» TASK DESCRIPTION
The reply should consist solely of the lines from the one with "The width and" through the final line of the listing, copied exactly, with no pictures.

⁂

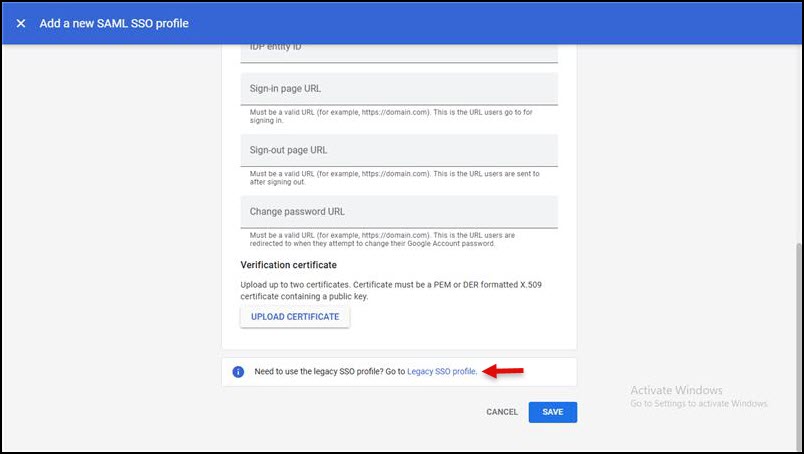Select the Sign-out page URL input

pyautogui.click(x=398, y=150)
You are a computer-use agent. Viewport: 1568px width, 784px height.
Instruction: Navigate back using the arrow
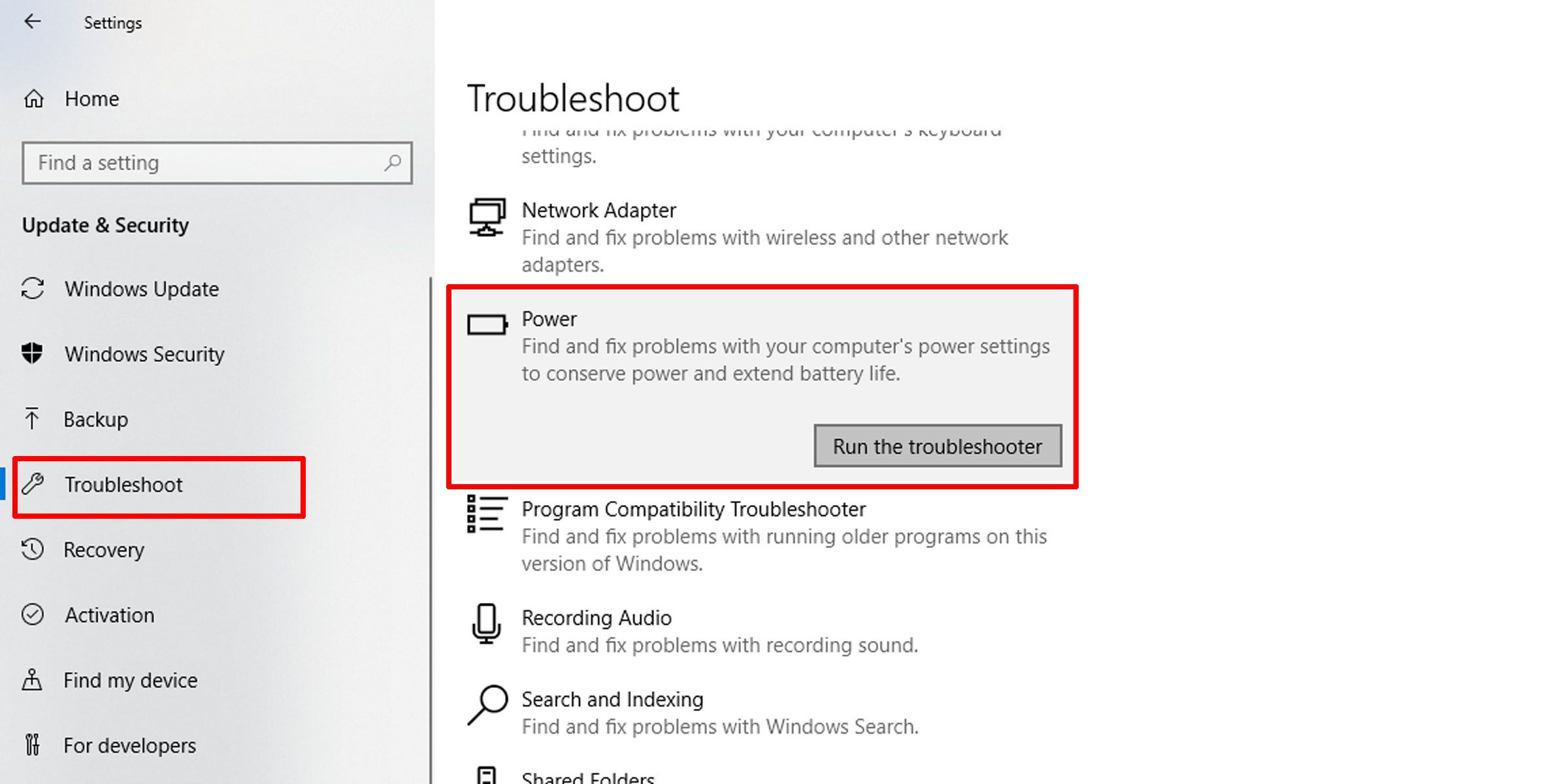click(33, 22)
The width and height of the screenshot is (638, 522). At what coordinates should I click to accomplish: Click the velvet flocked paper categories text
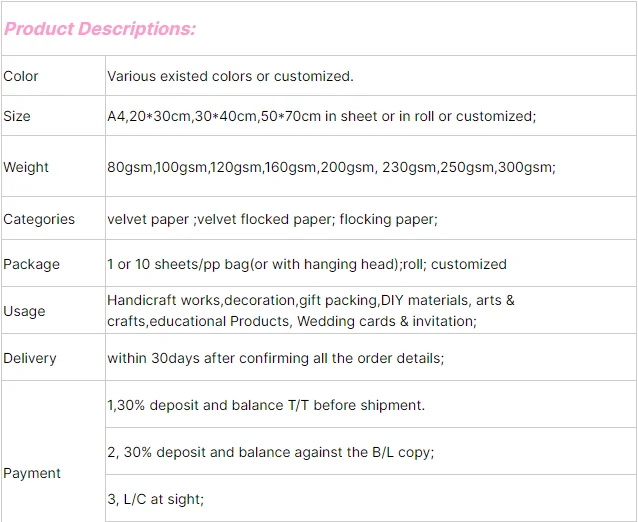click(272, 219)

⁂

» RESPONSE
The width and height of the screenshot is (638, 522). At what coordinates should I click to accomplish: Click the velvet flocked paper categories text
click(272, 219)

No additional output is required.